Business travel: emissions by major global consulting firms down by 46% compared with 2019

July 10, 2024
12 of the 15 companies in the sample have set business travel emissions targets

A new T&E analysis of the business travel emissions of 15 global consulting firms in 2023 reveals that, on average, they have reduced their emissions by 46% compared to 2019. This significant reduction is explained by the fact that most of these firms have set business travel emissions targets over the last few years.

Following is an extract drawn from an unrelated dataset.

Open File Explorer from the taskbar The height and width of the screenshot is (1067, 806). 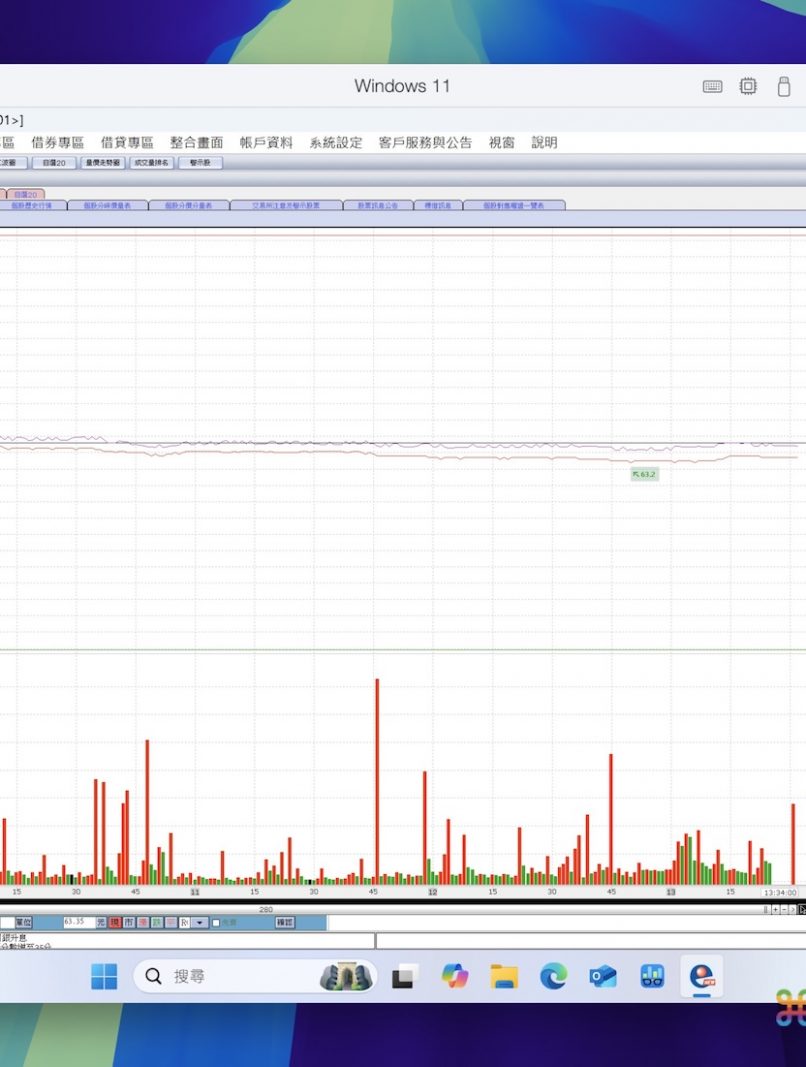(504, 976)
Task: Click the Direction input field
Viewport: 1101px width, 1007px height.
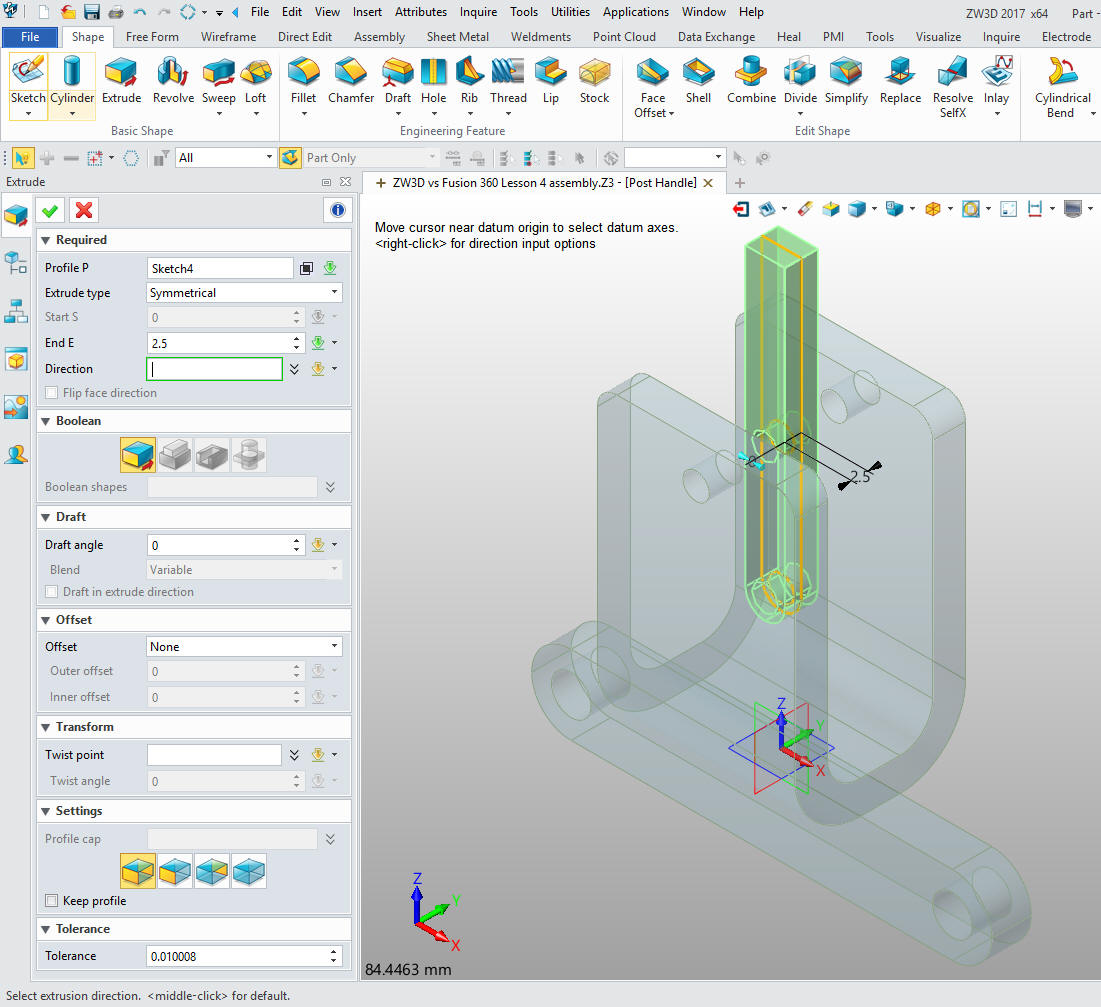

The overall trend is one of reduction in the aftermath of the pandemic where global travel came to a halt, and notably by those who previously were flying the most. However the data shows that consulting companies are slowly creeping back towards pre-Covid levels. 12 of the 15 companies in the sample have set business travel emissions targets. Accenture, KPMG and Swiss company SGS are the three which have failed to do so for now. For the 12 companies with targets, their reduction objectives set a limit as to how much they can increase their flying. But that is not the case for Accenture, KPMG and SGS. 

Global consulting firms have a high responsibility to reduce their business travel: they form a large contingent of companies which before the pandemic were crisscrossing the globe regularly to meet with clients – and travel emissions make up the majority of their emissions. These firms also profile themselves as key advisors on sustainability to some of the world’s largest emitting companies and sectors – so there are clearly high stakes for their credibility in practising what they preach.

“Global consulting firms claim to be expert advisors to clients on how to reduce emissions, so they must lead by example, or risk losing out to competitors.  Top flyers cannot get by without setting targets to keep their flying low.  They have no excuses, as their peers have already shown that it’s a no-brainer to set ambitious targets to reduce the biggest source of your emissions.  What are KPMG and Accenture waiting for?” Denise Auclair, corporate travel manager at Transport & Environment explains.

Consulting giants KPMG and Accenture are among the top 25 flyers without targets in the Travel Smart Ranking, the world’s largest tool for tracking companies  on commitments to reduce and report corporate air travel emissions. On the other hand, peers EY, PwC and Deloitte are much more ambitious, with plans to reduce what is often regarded as ‘the low hanging fruit’ of a company’s climate footprint.  

By not setting targets, the two consulting giants risk quickly rebounding to pre-COVID levels of flying. The Travel Smart Emissions Tracker shows that other top flyers without targets like Siemens and Apple are already on a trajectory to return to their 2019 levels of corporate travel, at only -35% and -31% respectively in 2023.

PwC has embraced the philosophy of maximising digital technologies while getting more from less when flights and physical meetings are required.

EY aims to eliminate one-day travel, and asks employees to schedule multiple meetings at their destination, taking trips that are longer but less frequent. EY also has a carbon budget for employee travel.

The Travel Smart Campaign advocates for keeping travel emissions at 50% below pre-pandemic levels, by reducing frequent flying while making the most of rail journeys and virtual collaboration. Travel Smart Ranking analyses 327 businesses across the world.